HMYOI Werrington (also known as Werrington Juvenile Centre) is a male juveniles' prison located in the village of Werrington in Staffordshire, England. The prison is operated by His Majesty's Prison Service.

History
Werrington opened in 1895 as an industrial school. Prison Commissioners purchased the establishment in 1955, and converted it into a Senior Detention Centre in 1957. Werrington then became a Youth Custody Centre in 1985, after implementation of the Criminal Justice Act 1982. In 1988 it was converted into a Juvenile Prison, its current role.

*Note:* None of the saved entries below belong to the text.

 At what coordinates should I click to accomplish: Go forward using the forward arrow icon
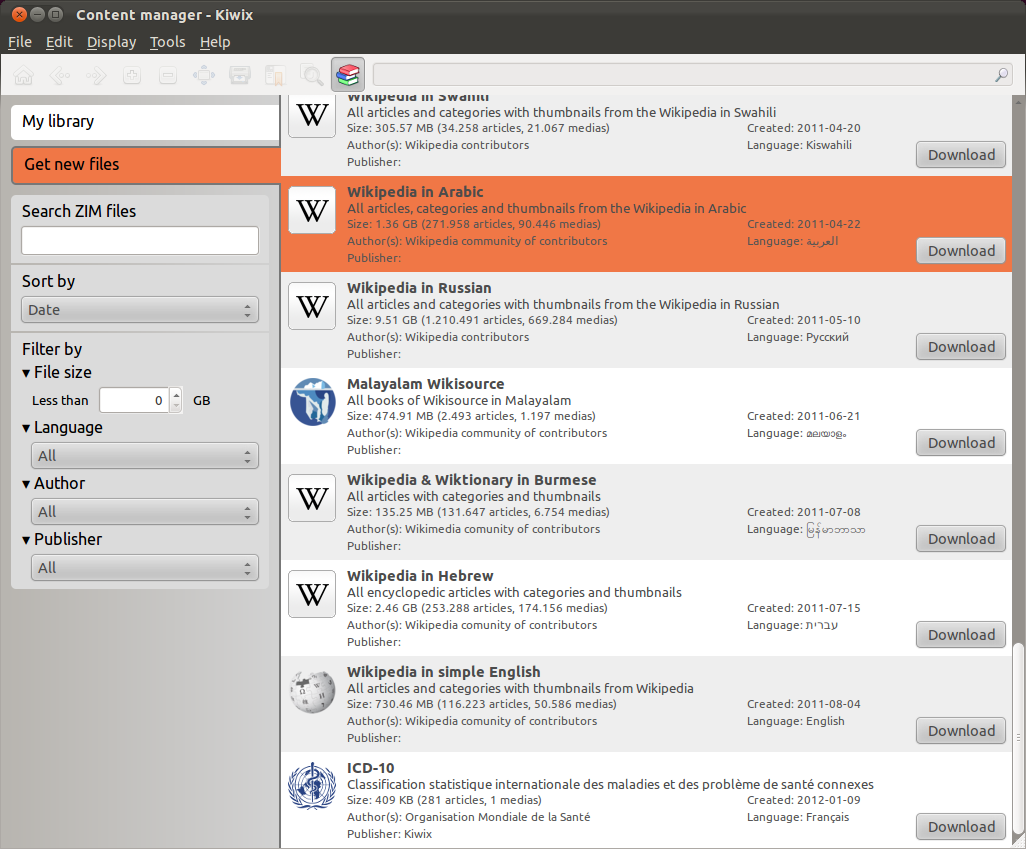[95, 75]
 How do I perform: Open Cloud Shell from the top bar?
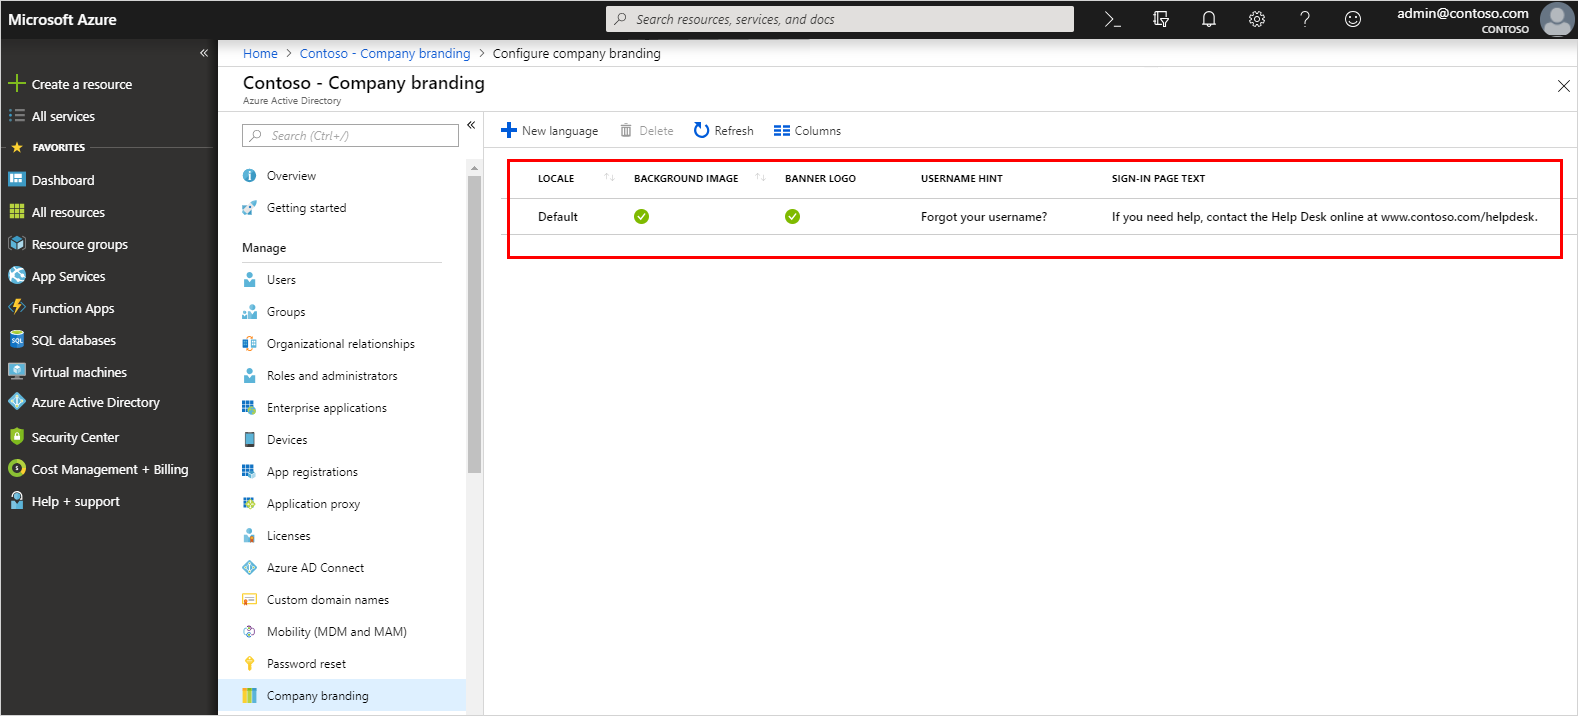point(1112,19)
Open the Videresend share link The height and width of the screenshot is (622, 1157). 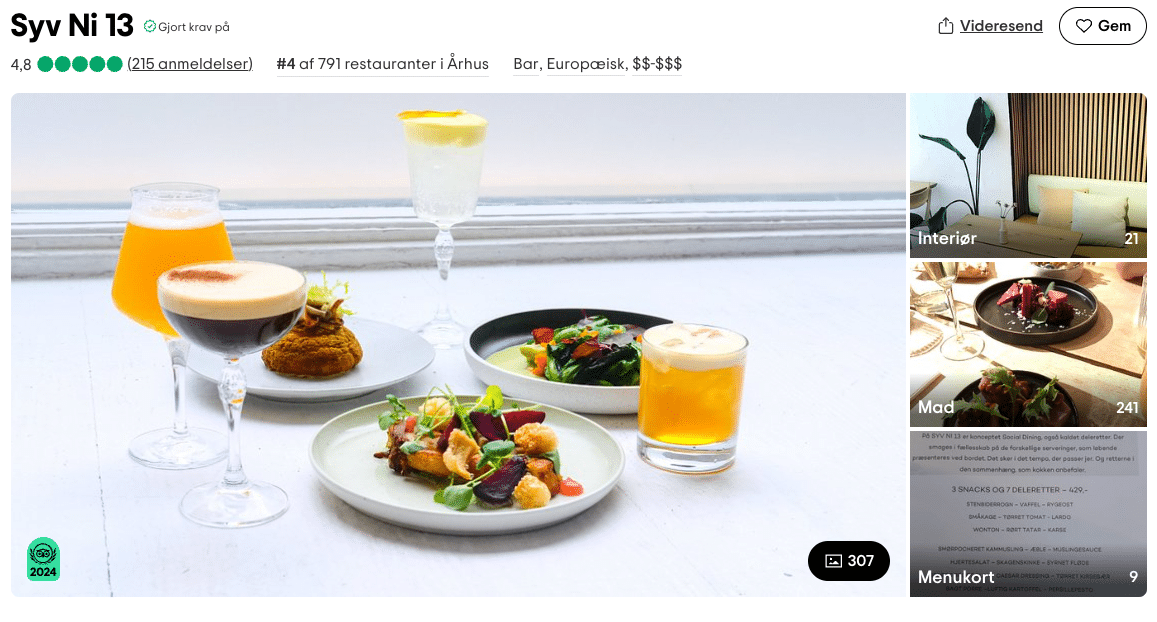coord(1001,26)
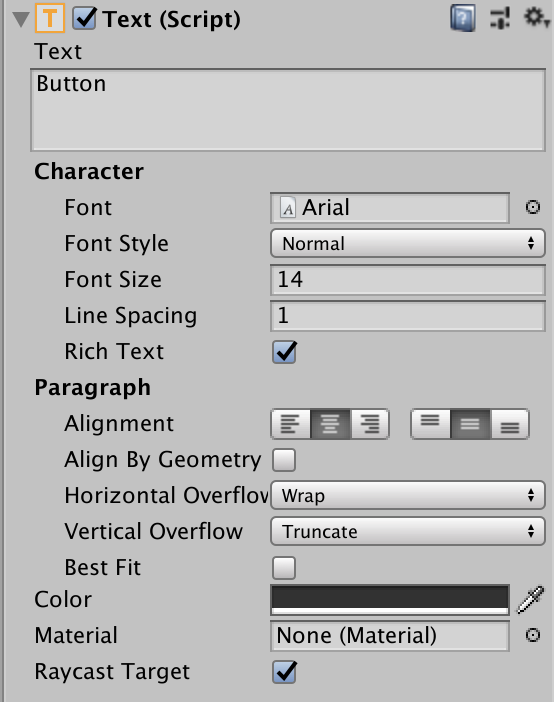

In September 1998, an inspection report from His Majesty's Chief Inspector of Prisons criticised Werrington for being unsuitable for 15 to 17-year-old inmates, stating that conditions at the prison were akin those in adult jails. The report criticised the prison for converting its dormitory-style accommodation into double-occupancy cells, and for prisoners having their meals in their cells rather than using the communal dining rooms. Inadequate medical cover for some prisoners, and the sports hall's poor facilities were also highlighted.

In March 2003, the Prison Reform Trust highlighted Werrington Prison for its high turnover of governors. The trust noted that Werrington had employed four governors in five years, and that such arrangements would not be allowed in schools or hospitals. The trust also singled out the high levels of prison officers' sickness at the jail.

In September 2007, the Howard League for Penal Reform claimed that inmates at Werrington were being forcibly strip searched. It was reported that on one occasion, a prisoner had his clothing cut off whilst undergoing a search. However the league noted that the prison had improved in other areas.

The prison today
Werrington Prison is a Juvenile Centre for males aged from 15 to 18. Full-time and part-time education courses are provided as part of the prison's regime, as are vocational training workshops in Creative Design, Music and Radio, Barista, Catering, Painting and Decorating, Tiling , Plastering, Barbering, Sports Studies, ICT, Restart Dog Project and Uniformed Services.

The young people also have regular sessions delivered by Kinetic youth workers.

Physical education is offered to inmates throughout the week, evenings and weekends. 

The prison provides regular "Enrichment Days" on which a range of visitors deliver talks and workshops in their specialist areas of expertise.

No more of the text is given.